» Job 1
Answer these questions from the transcript:
(a) At which university did the riots break out?
(b) Which publication is Yiannopoulos named as an editor of?
(c) What three kinds of people does the host list as ones for whom it wouldn't matter?
» Job 2
Copy out the part of the transcript starting with "A video of riots" and going on through "night to you.".

» Text provided
*** Begin section ***

Tucker: Violent riots last night at the University of California at Berkeley, you watched them break out live on this show last evening, the man who made that campus tremble joins us tonight in the studio, his first interview following the outbreak of violence. Good evening and welcome to Tucker Carlson Tonight.

Few people are hated more by the left than MILO Yiannopoulos, the gay, jewish immigrant who has become the face of the red-pilled right. Evidence of that was on full display last night at Berkeley where MILO was scheduled to sleep but was evacuated shortly before the speech for his own safety. Watch what happened.

A video of riots at UC Berkeley plays

That was America last night, Breitbart editor MILO Yiannopoulos joins us for his first interview since we spoke with him by phone last night, thanks for joining us. So here’s the reason I want to talk with you, it’s not to endorse your views, many of which I agree with, some of which I don’t, the point is you tried to express your views and were prevented by a violent mob. So if you were an anarchist or a scientologist or a flat earth activist, it wouldn’t matter, you were not allowed to exercise your first amendment rights and that’s shocking. Give us first a quick recap of what happened last night to you.

*** End section ***

» Material supplied

*** Begin section ***

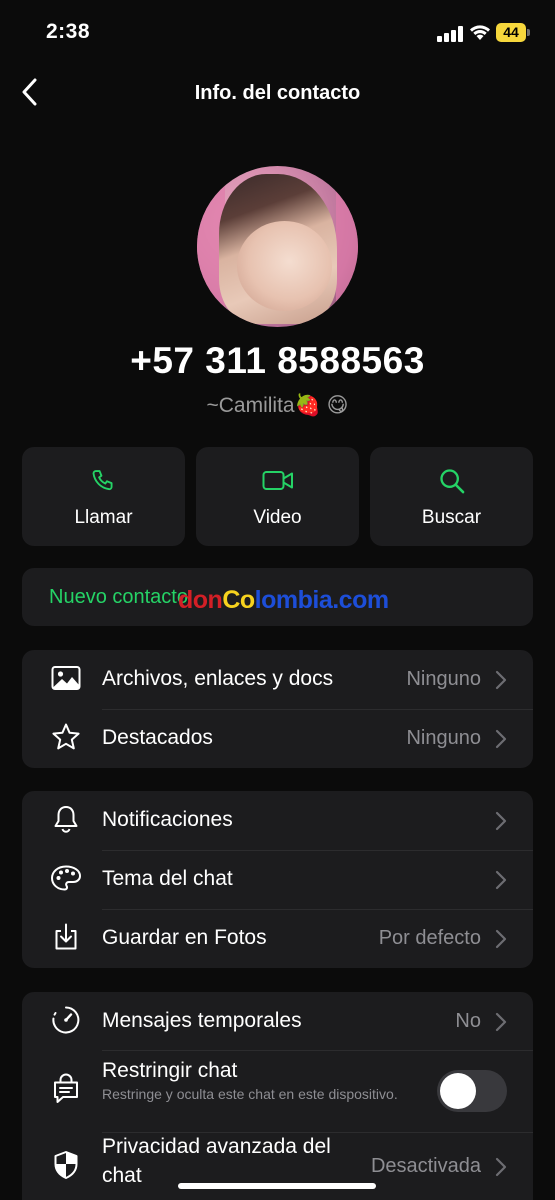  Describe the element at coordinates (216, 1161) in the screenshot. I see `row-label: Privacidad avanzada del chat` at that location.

*** End section ***
*** Begin section ***

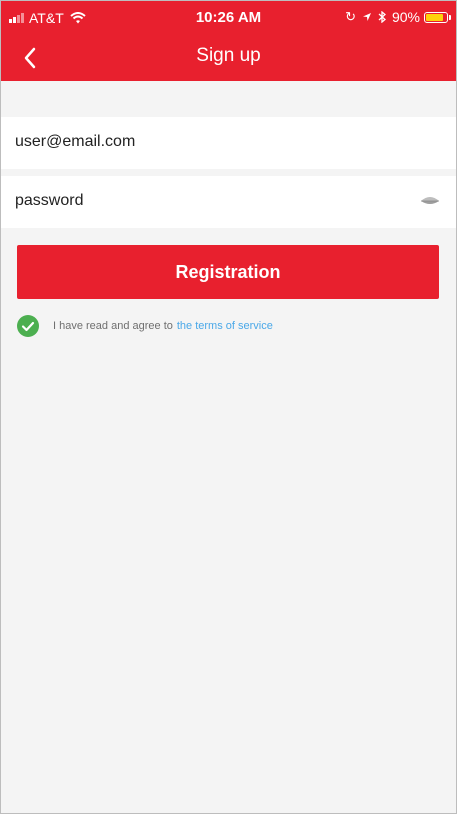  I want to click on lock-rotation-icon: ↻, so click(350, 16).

*** End section ***

» Written solution 1
(a) The University of California at Berkeley
(b) Breitbart
(c) An anarchist, a scientologist, and a flat earth activist

» Written solution 2
A video of riots at UC Berkeley plays

That was America last night, Breitbart editor MILO Yiannopoulos joins us for his first interview since we spoke with him by phone last night, thanks for joining us. So here’s the reason I want to talk with you, it’s not to endorse your views, many of which I agree with, some of which I don’t, the point is you tried to express your views and were prevented by a violent mob. So if you were an anarchist or a scientologist or a flat earth activist, it wouldn’t matter, you were not allowed to exercise your first amendment rights and that’s shocking. Give us first a quick recap of what happened last night to you.